Start of Source passage

A house named hope

A house named hope

February 2019. My dad in front of the Manteca house.

Four years ago today, on April 22, 2019, I sat in a Korean restaurant having a good, very spicy lunch with my friend Ann. I received a call on my cell phone that felt surreal, though I knew it had been coming for a long time.

“She’s gone. Your mother–she’s gone.”

It was from one of my mother’s caregivers, Lee. She and my dad were there with my mom, and Lee had noticed that she had just stopped. Stopped moving. Stopped breathing. 

On the long drive out to the Central Valley, the news felt unreal to me. Partly because I had already said goodbye to my mother. She had been diagnosed with vascular dementia thirteen years before. Over that time, light after light shut down in her brain–like someone preparing to leave for the night in a very slow and deliberate way.

Over that long time, we cried, got mad (because getting mad is a form of grief) and spent a lot of time in denial. But ultimately, nothing stopped the progression, though my dad always had hope that some new drug or large amounts of turmeric would slow that down. Maybe it did. Thirteen years is a very long time. She got kicked off hospice twice.

That day she died I drove out to Manteca to the house they’d only moved to two months earlier. My father had sold their more expensive home in Pleasanton, thinking the profits would go towards my mother’s long-term care in their new home in the Central Valley. He expected her to live a lot longer. The rest of us didn’t believe that would happen, but my father was a determined man.

Denial is also a form of grief, because it knows the truth but is not ready to live like it’s true.

I parked in front of the new house, where two mortuary employees in tuxedos stood in front of the garage, hands behind their backs, as if they were guarding the place. Bouncers for a nightclub of the dead. I wasn’t sure why they were doing it, but it touched me. My mom was the light of our family:  a kind, funny and engaging woman. I loved that they were giving her that show of respect.

After they took my mother to the mortuary back in Pleasanton, I sat with my father, but we didn’t talk much. The Manteca house felt empty and sterile. The reason for any of us being there was gone. This home had meant hope for my dad, hope that he could afford some form of care or remedy that would reverse my mom’s decline and keep her with him forever. He was a desperate man. He would have done or paid anything for that.

End of Source passage
Start of Data

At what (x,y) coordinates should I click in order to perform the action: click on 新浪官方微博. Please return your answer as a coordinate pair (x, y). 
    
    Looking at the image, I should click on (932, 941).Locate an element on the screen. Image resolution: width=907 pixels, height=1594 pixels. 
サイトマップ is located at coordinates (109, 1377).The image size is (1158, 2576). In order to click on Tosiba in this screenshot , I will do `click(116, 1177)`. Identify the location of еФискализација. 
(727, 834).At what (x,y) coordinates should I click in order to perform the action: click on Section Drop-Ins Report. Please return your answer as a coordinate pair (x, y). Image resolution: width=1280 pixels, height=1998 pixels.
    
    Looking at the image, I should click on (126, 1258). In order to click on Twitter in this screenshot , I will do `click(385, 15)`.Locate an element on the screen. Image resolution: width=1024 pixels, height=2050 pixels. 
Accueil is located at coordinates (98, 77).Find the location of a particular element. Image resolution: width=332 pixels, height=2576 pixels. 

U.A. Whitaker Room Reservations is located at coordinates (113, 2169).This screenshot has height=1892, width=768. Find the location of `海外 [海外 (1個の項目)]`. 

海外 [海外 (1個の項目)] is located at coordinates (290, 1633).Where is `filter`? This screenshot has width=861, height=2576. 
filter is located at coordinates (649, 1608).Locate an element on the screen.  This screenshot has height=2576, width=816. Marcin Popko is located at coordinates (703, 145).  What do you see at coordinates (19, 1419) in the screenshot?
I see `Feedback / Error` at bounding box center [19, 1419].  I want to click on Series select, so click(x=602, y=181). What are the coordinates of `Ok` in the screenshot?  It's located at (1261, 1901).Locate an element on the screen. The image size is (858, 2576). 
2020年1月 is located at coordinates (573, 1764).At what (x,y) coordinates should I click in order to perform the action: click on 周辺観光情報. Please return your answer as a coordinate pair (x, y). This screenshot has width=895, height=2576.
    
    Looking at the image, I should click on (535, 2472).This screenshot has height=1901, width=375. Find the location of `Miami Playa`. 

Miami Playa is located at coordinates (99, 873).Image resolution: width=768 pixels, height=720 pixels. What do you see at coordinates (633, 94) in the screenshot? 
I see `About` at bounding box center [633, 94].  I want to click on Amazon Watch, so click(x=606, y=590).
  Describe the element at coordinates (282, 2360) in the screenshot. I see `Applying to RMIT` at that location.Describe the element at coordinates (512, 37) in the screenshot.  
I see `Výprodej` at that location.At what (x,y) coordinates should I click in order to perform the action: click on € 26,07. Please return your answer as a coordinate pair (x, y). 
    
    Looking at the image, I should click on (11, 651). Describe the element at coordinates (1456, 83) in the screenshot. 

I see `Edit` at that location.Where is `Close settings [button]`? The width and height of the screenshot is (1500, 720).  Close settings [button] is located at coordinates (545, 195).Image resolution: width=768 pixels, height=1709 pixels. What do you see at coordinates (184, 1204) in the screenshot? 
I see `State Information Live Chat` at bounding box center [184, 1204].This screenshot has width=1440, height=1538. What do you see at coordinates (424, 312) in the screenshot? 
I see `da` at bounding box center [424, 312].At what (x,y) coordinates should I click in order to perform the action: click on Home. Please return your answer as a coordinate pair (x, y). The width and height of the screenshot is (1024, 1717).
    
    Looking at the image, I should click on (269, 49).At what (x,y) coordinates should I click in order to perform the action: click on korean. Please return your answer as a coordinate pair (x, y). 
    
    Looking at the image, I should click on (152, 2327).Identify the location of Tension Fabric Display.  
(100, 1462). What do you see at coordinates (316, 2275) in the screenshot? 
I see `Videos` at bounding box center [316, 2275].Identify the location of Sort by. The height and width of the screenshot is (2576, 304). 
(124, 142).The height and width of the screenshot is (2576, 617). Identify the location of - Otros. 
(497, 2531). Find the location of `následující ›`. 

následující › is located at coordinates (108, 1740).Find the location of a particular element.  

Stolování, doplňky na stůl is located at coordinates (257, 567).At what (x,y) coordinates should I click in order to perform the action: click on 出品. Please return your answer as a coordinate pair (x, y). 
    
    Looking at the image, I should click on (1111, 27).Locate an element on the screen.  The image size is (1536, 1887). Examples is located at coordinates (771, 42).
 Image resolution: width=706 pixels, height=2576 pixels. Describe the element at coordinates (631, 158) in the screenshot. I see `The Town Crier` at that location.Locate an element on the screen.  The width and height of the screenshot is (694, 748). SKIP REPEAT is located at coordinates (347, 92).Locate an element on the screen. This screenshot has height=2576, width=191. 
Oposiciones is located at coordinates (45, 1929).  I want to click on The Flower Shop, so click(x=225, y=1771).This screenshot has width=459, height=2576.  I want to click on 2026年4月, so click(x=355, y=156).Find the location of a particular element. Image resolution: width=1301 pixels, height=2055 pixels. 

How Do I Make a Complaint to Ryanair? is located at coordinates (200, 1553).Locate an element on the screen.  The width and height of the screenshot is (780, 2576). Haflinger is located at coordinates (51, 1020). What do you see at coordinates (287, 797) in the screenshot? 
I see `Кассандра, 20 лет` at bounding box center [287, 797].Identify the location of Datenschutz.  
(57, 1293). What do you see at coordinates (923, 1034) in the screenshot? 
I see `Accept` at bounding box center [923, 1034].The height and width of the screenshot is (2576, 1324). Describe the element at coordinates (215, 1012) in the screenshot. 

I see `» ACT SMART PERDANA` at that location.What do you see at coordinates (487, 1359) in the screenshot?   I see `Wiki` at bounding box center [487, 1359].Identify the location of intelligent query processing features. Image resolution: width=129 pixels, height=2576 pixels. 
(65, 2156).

End of Data

Exercise requirements
Continue the personal essay about the Manteca house from the point where it stops, matching its reflective first-person voice.

Answer box
My dad’s first instinct was to busy himself with arrangements. My mother would have the best casket—it would be blue, her favorite color. By arrangement with the mortuary, some guy named Pastor Steve would preside at the service. He would bring his boom box and play her favorite songs graveside. This actually made me laugh. Laughter is a form of grief, not only because it’s an act of defense, but because death feels so absurd: someone is there, then suddenly they’re not. Pastor Steve would turn out to be a good choice–even though he reminded me of John Cusack holding up a boom box in the movie Say Anything. After all the words at the service were said, he pushed the button and started playing Barry Manilow.

After complications from a broken hip, my father died last October. My brother and younger sister were with him in the hospital when he passed. They said they saw a look of peace on his face they’ll never forget. It’s hard to feel devastated about losing someone when it looks like they’ve finally gotten what they wanted.

This week, my sister and I signed escrow papers for the sale of the house in Manteca. For a month, all of us siblings drove back and forth to the Central Valley, cleaned, managed my dad’s finances, hauled things to the dump and took home endless boxes of memorabilia and photographs that we’re still figuring out what to do with.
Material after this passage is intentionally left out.